● Reading passage:
═══

GAMA/H-ATLAS: Linking the Properties of Sub-mm Detected and Undetected Early-Type Galaxies: I. z$\le$0.06 Sample

TL;DR

This study compares properties of sub-mm detected and undetected early-type galaxies, revealing differences in morphology, star formation activity, environment, and dust content, and providing detailed dust temperature and mass estimates.

Contribution

It presents the first large-scale comparison of sub-mm detected and undetected ETGs, linking dust properties with galaxy morphology, environment, and star formation indicators.

Findings

Sub-mm detected ETGs have lower concentration and Sersic indices.

Detected ETGs are bluer and have larger effective radii.

Dust mass correlates with bluer colors and lower stellar mass.

Abstract

We present two large, nearby (0.013$\le$z$\le$0.06) samples of Early-Type Galaxies (ETGs): a visually classified sample of 220 ETGs, created using source-matched data from the Galaxy and Mass Assembly (GAMA) database with FIR/sub-mm detections from $Herschel$-ATLAS; and a visually classified sample of 551 ETGs which are undetected with $Herschel$-ATLAS. Active galactic nuclei (AGN) are removed from our samples using optical emission line diagnostics. These samples are scrutinised to determine characteristics of sub-mm detected versus undetected ETGs. We find similarities in the stellar mass distributions of the two ETG samples but testing other properties uncovers significant differences. The sub-mm detected sample is shown to have lower concentration and S\'ersic indices than those in the undetected sample - a result which may be linked to the presence of dust in the former. Optical and UV-optical colours are also shown to be much bluer, indicating that the dust is linked with recent star formation. The intrinsic effective radii are on average 1.5 times larger for the sub-mm detected ETGs. Surface densities and groups data from the GAMA database are examined for the two samples, leading to the conclusion that dusty ETGs inhabit sparser environments than non-dusty ETGs in the nearby universe, although environments of the brightest ETGs are shown to differ the least. Modified Planck functions are fit to the H-ATLAS detected PACS and SPIRE fluxes for ETGs with sub-mm flux densities of at least 3$\sigma$ in the 350$\mu$m SPIRE band, giving a resultant mean cold dust temperature of T$_{d}$=22.1K, with a range of 9-30K. The corresponding mean dust mass is 1.8$\times10^{7}$M$_{\odot}$, with a range of (0.08-35.0)$\times10^{7}$M$_{\odot}$. The dust masses calculated from these fits, normalised by stellar mass, are shown to increase with decreasing stellar mass and bluer colours.

═══

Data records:
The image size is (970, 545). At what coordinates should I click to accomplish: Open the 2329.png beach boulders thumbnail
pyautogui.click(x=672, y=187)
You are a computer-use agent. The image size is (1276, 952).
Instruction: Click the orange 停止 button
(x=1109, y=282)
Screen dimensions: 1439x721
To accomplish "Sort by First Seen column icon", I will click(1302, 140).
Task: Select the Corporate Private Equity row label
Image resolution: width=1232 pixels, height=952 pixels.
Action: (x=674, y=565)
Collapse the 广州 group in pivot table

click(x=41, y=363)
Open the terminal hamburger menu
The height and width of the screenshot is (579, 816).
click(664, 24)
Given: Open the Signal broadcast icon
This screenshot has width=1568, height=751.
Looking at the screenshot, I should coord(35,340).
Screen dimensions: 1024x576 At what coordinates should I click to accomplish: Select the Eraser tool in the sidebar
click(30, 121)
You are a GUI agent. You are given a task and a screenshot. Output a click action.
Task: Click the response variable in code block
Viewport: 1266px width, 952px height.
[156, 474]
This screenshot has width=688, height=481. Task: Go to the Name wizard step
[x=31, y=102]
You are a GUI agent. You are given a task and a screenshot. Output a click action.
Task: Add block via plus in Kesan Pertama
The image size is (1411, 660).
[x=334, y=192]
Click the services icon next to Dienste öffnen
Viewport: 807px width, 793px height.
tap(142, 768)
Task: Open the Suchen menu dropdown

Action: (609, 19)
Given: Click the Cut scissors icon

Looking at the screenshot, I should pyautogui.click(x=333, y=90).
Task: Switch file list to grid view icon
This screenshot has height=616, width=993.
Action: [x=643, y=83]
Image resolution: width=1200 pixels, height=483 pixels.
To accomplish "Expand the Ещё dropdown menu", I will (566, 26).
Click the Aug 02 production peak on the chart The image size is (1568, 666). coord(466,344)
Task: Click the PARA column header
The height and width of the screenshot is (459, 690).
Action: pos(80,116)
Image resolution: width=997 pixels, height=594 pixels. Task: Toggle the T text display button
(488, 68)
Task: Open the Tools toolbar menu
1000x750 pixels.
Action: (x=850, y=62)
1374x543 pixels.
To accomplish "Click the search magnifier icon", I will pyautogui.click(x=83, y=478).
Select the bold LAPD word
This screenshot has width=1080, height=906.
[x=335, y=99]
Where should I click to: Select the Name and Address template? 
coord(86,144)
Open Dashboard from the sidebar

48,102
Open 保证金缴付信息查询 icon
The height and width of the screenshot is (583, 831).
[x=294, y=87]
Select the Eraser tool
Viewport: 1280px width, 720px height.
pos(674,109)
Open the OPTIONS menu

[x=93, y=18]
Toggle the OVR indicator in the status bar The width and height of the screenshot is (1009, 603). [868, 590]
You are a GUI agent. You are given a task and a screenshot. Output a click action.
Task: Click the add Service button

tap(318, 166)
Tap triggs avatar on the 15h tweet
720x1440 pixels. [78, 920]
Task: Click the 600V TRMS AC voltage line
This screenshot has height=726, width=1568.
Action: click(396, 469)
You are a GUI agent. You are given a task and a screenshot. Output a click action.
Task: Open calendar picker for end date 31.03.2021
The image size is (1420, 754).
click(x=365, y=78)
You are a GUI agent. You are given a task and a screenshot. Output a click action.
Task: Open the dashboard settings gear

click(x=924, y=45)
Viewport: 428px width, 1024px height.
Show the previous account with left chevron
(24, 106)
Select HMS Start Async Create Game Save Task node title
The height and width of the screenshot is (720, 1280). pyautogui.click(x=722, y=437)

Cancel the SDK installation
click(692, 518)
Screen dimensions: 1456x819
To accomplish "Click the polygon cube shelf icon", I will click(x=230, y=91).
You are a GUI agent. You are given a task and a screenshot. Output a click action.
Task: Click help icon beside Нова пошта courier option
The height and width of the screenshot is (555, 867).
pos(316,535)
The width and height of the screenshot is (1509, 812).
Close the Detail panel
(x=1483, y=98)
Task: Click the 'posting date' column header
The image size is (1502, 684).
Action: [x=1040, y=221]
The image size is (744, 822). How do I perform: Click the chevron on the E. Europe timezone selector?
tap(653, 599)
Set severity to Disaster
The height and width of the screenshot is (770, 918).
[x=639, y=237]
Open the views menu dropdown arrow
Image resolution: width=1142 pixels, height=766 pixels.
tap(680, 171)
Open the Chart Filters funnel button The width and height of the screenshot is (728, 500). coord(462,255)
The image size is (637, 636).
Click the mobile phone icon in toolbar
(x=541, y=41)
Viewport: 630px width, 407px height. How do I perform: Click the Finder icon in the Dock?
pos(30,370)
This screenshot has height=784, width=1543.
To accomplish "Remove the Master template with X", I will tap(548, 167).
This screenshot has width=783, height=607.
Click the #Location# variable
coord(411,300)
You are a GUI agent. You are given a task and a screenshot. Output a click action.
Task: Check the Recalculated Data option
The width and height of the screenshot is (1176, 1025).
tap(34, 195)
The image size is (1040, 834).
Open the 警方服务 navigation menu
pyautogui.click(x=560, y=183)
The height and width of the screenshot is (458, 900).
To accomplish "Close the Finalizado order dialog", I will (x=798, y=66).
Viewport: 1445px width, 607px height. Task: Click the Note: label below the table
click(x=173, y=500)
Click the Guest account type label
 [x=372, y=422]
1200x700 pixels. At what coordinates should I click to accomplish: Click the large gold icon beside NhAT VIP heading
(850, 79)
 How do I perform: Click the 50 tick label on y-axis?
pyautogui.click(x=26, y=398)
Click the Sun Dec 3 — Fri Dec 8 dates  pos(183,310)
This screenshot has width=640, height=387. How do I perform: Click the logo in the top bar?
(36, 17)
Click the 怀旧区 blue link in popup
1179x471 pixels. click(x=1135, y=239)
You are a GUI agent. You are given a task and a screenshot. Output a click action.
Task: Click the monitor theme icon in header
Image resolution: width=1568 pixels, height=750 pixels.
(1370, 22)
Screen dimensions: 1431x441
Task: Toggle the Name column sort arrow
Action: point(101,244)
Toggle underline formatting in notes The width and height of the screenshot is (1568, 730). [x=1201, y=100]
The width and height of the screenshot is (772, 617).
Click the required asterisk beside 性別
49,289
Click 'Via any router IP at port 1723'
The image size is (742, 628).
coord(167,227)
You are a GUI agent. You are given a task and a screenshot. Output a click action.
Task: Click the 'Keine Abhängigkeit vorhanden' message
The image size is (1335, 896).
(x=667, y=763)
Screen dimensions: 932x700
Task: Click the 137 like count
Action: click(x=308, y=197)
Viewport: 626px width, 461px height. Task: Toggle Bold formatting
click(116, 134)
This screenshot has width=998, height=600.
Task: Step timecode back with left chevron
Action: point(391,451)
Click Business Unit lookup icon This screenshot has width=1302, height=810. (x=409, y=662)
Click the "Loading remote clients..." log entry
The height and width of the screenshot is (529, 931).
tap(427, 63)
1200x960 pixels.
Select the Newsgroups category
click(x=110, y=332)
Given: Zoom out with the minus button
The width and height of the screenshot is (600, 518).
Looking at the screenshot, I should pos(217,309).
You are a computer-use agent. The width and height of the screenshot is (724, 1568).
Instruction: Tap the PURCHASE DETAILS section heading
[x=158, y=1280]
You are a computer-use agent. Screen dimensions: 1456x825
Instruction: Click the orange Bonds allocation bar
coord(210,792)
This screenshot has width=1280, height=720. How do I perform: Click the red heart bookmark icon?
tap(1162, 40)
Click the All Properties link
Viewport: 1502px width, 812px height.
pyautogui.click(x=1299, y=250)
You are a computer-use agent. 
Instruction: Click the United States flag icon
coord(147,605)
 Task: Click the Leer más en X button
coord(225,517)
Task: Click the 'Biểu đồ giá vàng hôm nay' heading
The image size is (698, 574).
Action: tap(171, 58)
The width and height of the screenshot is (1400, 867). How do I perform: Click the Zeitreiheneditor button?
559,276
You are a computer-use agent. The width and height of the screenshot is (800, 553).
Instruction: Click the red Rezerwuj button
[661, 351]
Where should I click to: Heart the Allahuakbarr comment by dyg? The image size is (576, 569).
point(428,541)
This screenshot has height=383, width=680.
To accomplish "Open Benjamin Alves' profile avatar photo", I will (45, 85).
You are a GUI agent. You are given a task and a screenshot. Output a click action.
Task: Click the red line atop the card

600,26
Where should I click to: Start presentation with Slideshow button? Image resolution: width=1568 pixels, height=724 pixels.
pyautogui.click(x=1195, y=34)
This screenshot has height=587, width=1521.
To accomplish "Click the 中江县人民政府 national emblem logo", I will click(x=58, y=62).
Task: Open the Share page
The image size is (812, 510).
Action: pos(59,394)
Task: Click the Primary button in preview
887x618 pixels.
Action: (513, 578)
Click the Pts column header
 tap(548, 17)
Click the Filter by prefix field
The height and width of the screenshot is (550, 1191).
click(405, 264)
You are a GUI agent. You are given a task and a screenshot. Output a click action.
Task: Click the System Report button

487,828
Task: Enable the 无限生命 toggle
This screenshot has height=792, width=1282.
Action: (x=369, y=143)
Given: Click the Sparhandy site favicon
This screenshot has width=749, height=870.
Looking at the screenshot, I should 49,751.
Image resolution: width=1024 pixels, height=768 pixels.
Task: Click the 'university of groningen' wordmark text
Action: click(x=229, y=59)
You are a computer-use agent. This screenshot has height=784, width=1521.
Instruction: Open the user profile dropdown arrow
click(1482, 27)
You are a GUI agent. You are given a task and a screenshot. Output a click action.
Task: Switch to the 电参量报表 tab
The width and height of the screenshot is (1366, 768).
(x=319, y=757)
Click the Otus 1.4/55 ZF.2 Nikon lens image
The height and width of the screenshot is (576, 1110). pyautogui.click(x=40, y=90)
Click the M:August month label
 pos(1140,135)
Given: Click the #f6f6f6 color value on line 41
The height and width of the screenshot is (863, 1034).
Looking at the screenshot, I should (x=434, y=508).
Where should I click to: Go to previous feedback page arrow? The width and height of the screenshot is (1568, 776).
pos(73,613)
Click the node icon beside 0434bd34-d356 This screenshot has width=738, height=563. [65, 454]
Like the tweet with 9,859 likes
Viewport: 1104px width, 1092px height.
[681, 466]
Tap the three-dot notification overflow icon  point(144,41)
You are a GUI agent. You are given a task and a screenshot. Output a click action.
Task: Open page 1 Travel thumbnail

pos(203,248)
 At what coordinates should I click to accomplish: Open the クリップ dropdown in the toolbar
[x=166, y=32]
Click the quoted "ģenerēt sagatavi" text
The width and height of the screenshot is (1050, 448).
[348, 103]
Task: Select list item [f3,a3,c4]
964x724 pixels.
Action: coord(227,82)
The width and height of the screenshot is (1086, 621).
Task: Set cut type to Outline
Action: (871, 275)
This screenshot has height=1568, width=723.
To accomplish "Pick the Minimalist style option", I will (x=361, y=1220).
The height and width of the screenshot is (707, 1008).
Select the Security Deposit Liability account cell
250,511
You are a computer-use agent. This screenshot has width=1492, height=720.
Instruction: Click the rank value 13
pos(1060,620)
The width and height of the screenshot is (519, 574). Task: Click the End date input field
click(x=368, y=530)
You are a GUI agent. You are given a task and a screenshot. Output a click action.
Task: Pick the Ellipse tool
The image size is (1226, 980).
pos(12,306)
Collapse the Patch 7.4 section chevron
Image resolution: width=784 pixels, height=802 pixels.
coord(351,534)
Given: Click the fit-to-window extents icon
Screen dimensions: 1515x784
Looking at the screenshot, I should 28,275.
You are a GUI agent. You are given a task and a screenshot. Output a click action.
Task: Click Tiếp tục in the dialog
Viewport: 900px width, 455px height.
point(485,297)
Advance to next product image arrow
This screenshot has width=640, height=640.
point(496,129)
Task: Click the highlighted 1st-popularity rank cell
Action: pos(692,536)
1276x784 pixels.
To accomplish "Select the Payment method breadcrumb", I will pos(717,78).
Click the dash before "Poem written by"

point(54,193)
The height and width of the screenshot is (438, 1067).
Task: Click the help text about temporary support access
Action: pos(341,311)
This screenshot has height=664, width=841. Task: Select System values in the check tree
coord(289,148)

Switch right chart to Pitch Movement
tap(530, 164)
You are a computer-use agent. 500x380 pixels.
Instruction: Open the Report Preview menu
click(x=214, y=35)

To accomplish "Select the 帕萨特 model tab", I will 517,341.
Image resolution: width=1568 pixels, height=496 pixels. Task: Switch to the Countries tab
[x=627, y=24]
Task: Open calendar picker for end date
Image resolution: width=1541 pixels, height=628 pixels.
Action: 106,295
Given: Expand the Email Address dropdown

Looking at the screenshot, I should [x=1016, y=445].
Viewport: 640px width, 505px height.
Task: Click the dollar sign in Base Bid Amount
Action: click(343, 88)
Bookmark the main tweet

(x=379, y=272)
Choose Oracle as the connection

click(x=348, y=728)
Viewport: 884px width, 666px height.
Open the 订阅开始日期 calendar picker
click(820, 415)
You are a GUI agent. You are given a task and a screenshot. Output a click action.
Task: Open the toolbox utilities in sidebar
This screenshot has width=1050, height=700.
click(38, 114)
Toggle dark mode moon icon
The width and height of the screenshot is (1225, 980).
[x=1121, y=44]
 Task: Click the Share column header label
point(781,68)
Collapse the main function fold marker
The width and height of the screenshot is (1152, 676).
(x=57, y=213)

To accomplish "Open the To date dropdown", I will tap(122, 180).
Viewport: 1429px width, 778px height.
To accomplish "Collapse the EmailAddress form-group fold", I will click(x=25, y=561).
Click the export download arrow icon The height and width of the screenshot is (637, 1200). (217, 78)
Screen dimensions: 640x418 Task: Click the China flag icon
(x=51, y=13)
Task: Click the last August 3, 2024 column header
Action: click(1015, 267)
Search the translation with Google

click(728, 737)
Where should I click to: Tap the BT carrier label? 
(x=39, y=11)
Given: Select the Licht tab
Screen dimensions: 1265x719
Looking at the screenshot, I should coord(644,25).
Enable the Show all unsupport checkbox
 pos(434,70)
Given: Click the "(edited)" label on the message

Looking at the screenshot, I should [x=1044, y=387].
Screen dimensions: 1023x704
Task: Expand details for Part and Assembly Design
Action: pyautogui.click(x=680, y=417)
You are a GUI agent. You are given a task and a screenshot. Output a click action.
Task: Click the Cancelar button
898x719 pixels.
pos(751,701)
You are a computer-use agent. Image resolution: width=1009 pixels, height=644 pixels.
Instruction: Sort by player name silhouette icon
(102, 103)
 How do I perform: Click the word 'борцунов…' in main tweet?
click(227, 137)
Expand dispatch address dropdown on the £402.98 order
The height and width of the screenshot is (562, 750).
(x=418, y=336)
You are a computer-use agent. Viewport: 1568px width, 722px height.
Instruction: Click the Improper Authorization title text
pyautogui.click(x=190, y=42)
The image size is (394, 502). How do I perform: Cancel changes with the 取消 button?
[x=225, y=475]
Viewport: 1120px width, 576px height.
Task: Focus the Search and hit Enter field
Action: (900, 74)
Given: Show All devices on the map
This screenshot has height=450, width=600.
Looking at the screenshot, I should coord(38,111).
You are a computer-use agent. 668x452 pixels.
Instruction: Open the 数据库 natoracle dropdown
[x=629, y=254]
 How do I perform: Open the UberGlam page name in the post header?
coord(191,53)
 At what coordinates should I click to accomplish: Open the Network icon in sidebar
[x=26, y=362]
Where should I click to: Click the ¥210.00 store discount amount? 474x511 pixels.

═══

● Task list:
[a] Quote the galaxy summary word for word, taking everything from "This study compares" down to "star formation indicators.".
[b] List each statement in the galaxy summary under the heading "Findings".
[c] Answer these questions from the galaxy summary:
(i) Under "Findings," what correlates with bluer colors and lower stellar mass?
(ii) How many ETGs are in the sample that goes undetected with Herschel-ATLAS?
(iii) What is the mean cold dust temperature given by the fits?
The data records are separate material and have no connection to the galaxy summary.

● Replies:
[a]
This study compares properties of sub-mm detected and undetected early-type galaxies, revealing differences in morphology, star formation activity, environment, and dust content, and providing detailed dust temperature and mass estimates.

Contribution

It presents the first large-scale comparison of sub-mm detected and undetected ETGs, linking dust properties with galaxy morphology, environment, and star formation indicators.

[b]
Sub-mm detected ETGs have lower concentration and Sersic indices.
Detected ETGs are bluer and have larger effective radii.
Dust mass correlates with bluer colors and lower stellar mass.

[c]
(i) Dust mass
(ii) 551
(iii) 22.1 K